Give again the lines from the line with "You are a GUI" to the last line of the records, exactly and in full. Do not carry over any pictures.

> [RECORD SET]:

·····

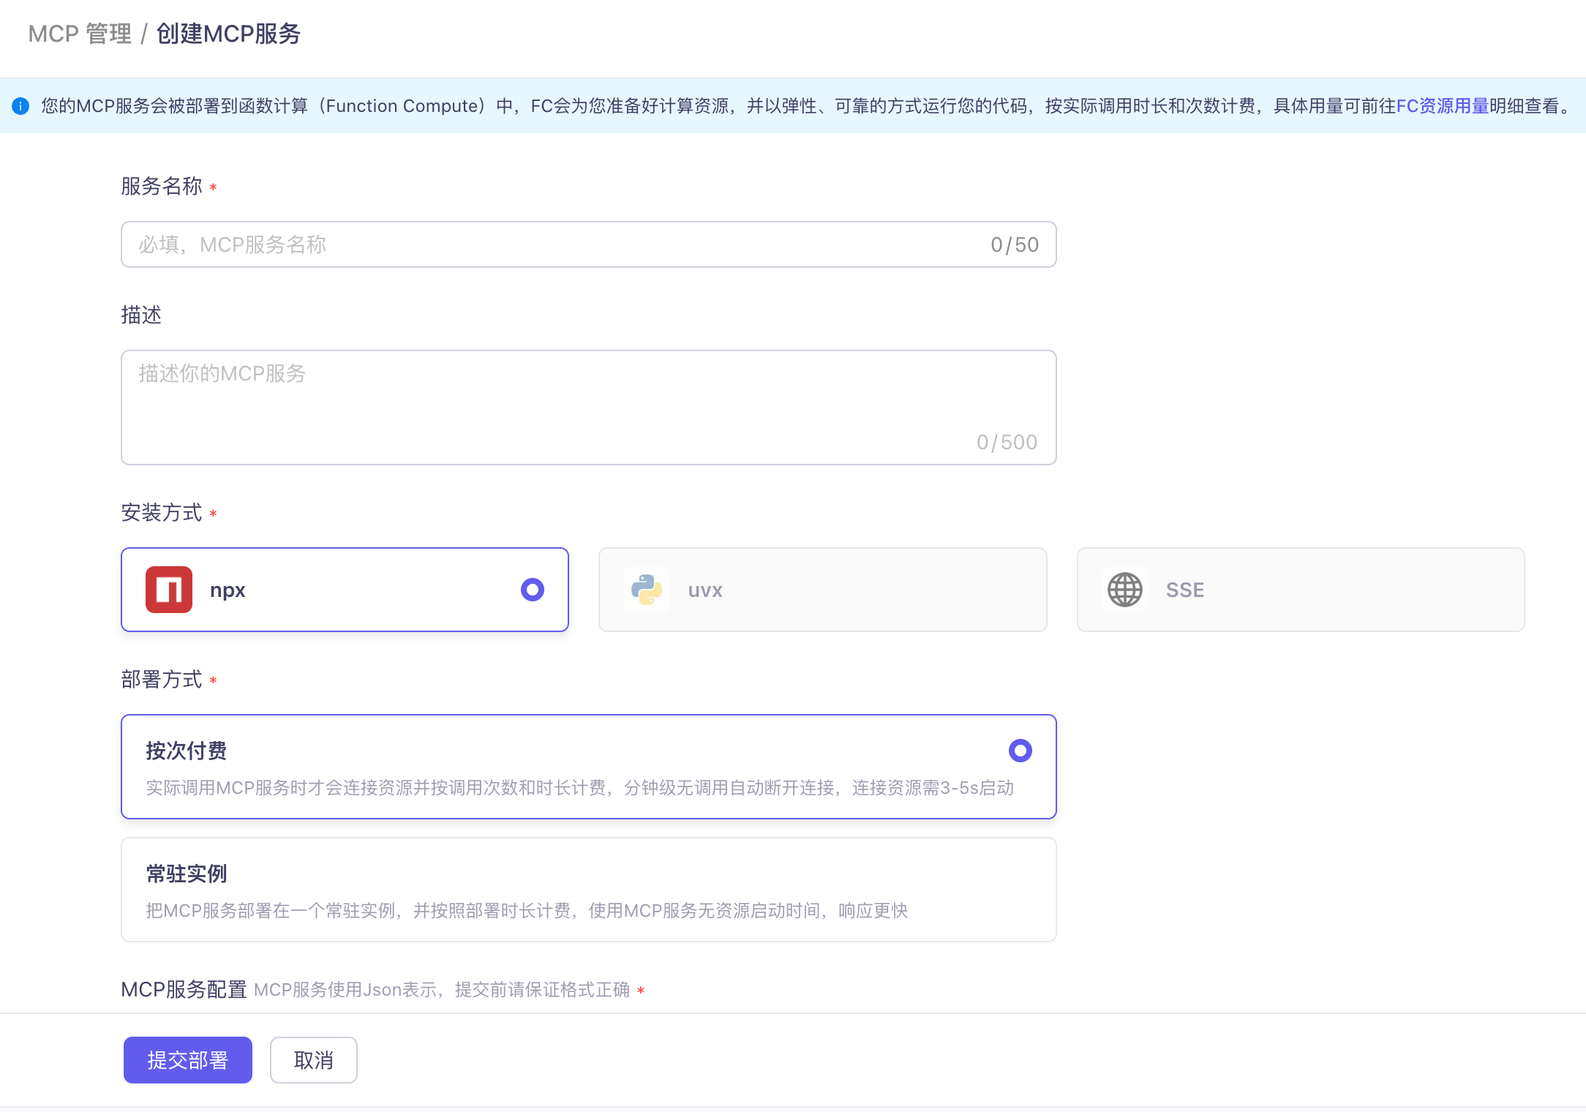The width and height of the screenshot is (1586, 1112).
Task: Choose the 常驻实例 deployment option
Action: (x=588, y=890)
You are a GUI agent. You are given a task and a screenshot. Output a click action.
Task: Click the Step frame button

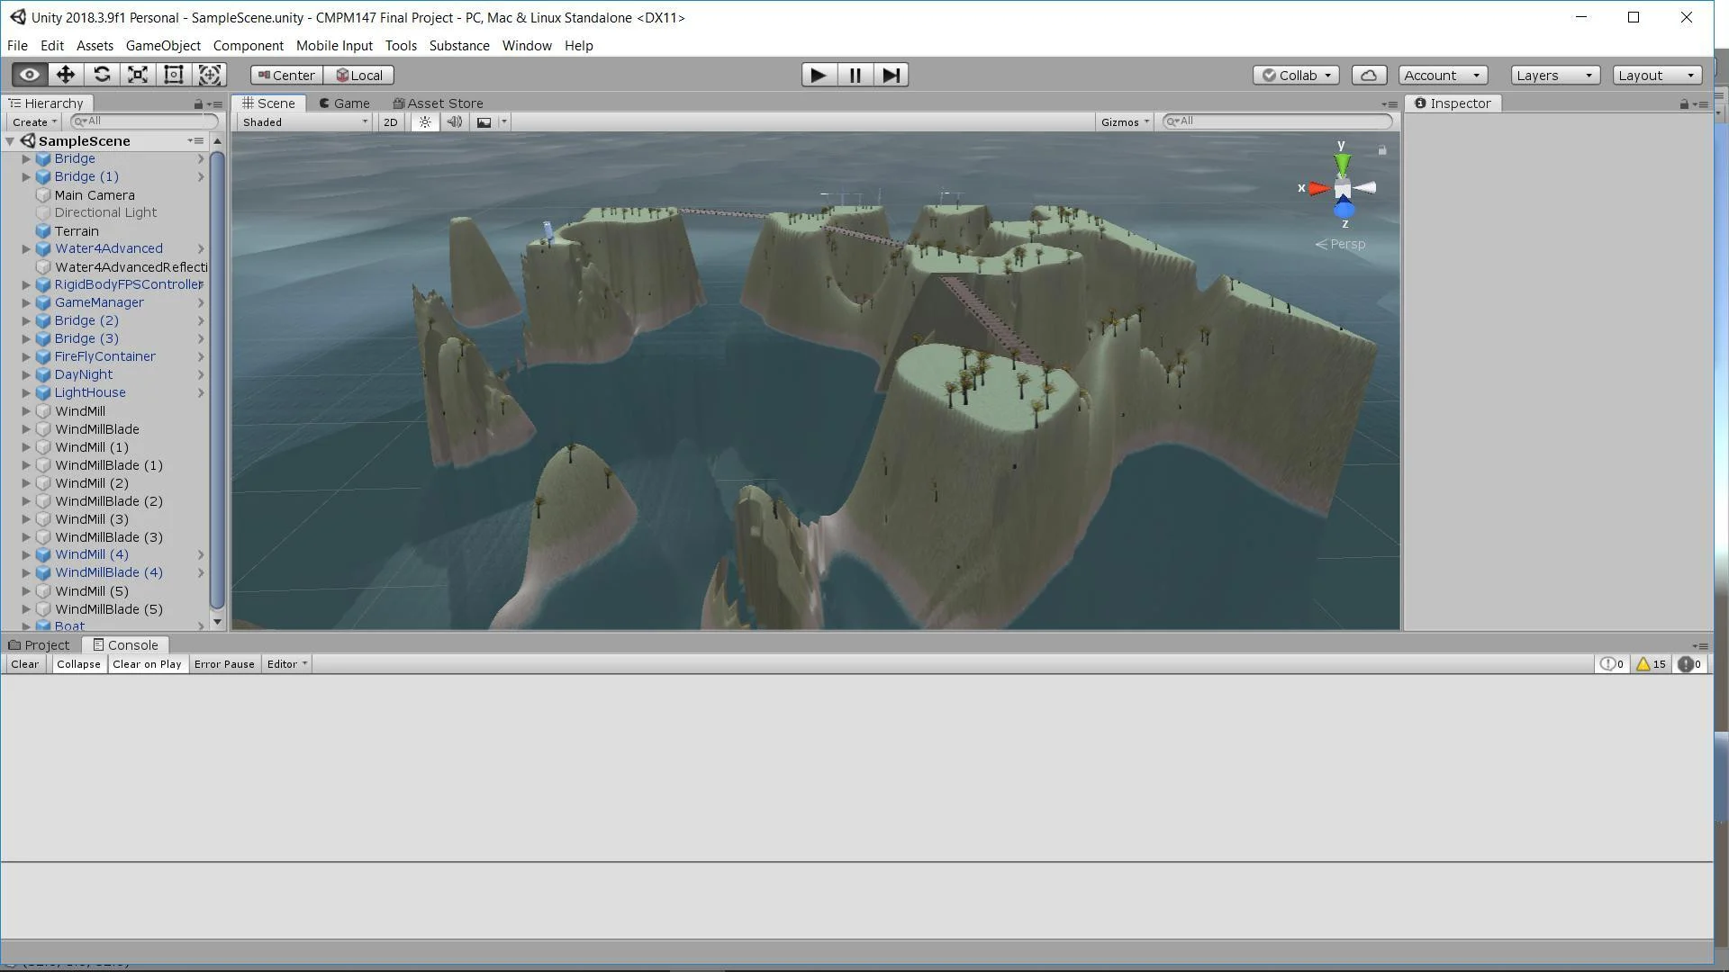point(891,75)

·····

> [WRITTEN RESPONSE]:
You are a GUI agent. You are given a task and a screenshot. Output a click action.
Task: Click the Step frame button

point(891,75)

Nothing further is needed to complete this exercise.